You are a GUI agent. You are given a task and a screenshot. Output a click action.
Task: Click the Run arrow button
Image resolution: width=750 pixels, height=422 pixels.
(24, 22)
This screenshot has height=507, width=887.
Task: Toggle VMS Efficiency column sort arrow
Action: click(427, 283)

+++

Turn the rows above into a numbered list, dropping any blank lines.

*PROBLEM SOLUTION*:
1. You are a GUI agent. You are given a task and a screenshot. Output a click action.
2. Task: Click the Run arrow button
3. Image resolution: width=750 pixels, height=422 pixels.
4. (24, 22)
5. This screenshot has height=507, width=887.
6. Task: Toggle VMS Efficiency column sort arrow
7. Action: click(427, 283)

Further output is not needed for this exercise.